Today, Toronto is as unfinished as ever. It is the Western Hemisphere city with the most tall buildings under construction. But unlike the city Mr. Hope visited, the cranes are reserved for upscale condo projects instead of office buildings. By 2015, Toronto's skyline will sport 44 towers exceeding 150 metres in height, up from only 13 in 2005, according to the Chicago-based Council on Tall Buildings and Urban Habitat. Clearly, modern Toronto has a height obsession.

Indeed, theatre impresario David Mirvish wants to outdo them all by enlisting the revered Toronto-born architect Frank Gehry to design three luxury condo towers – totalling more than 250 storeys – for a patch of King Street West that Mr. Mirvish's father once revitalized with his theatres. Everyone from Conrad Black to Toronto Star architecture critic Christopher Hume seems gaga at the prospect of not one, but three Gehry mega-towers gracing the architect's hometown.

The problem with all these fancy skyscrapers, from the Trump Tower and Daniel Libeskind's L-Tower to the undulating balconies of the now-rising One Bloor, is that they represent the lipstick-on-a-pig approach to urban development. At best, these exclusive downtown condos with their "money shot" views are simply turning Toronto into Hogtown with gaudy sequins.

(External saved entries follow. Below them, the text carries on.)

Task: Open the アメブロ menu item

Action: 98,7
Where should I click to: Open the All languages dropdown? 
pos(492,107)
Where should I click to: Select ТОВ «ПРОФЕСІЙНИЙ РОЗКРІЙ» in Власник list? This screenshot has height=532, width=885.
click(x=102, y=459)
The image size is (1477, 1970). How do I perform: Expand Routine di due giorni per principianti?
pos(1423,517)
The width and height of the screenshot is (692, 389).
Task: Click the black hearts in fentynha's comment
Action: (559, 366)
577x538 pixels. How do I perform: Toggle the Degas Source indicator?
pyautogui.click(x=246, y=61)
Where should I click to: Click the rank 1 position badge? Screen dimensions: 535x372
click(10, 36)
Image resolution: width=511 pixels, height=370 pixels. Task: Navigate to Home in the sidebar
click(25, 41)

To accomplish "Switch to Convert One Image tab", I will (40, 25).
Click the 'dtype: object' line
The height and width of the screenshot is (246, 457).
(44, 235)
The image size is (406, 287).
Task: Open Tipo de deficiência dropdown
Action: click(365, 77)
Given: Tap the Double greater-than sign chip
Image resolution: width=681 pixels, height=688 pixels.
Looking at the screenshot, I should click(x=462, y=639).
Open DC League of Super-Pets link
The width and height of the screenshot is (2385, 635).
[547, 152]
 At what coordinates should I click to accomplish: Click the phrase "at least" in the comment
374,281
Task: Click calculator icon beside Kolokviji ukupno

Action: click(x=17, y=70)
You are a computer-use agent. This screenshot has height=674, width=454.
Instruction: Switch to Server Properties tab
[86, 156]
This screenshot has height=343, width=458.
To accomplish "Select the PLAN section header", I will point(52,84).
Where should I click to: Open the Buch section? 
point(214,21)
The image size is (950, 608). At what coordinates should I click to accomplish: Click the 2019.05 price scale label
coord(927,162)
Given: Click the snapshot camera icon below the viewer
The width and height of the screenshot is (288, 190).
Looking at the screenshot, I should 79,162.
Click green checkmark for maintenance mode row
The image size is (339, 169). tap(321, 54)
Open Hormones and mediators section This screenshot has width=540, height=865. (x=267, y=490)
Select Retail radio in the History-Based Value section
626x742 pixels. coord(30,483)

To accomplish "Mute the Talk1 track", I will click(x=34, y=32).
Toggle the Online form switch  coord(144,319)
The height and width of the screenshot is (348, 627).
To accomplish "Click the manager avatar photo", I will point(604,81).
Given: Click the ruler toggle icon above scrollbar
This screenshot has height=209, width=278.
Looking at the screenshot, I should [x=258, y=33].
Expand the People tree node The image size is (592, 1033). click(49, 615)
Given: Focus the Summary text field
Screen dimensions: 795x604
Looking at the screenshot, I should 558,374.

"This is not a good-looking city," the straight-talking celebrity chef Anthony Bourdain said on a 2012 visit to Toronto. "Your English-Presbyterian past has not served you well architecturally."

The Los Angeles-based Mr. Gehry turned the screws last month. While in town to defend his project and the proposed demolition of the existing Edwardian-era warehouses on the site, he told the Toronto and East York Community Council that Toronto had only two buildings worth preserving – Old City Hall and Osgoode Hall. The truth hurts.

Montreal has its share of urban eyesores – most of them built during the Jean Drapeau era of the 1960s and 1970s – but the city's glorious past and collective aesthetic have left it with an architectural ambience that Toronto can only envy. Recently, Montreal has excelled at small-scale urban renewal and beautification projects that showcase the city's charm and sense of proportion.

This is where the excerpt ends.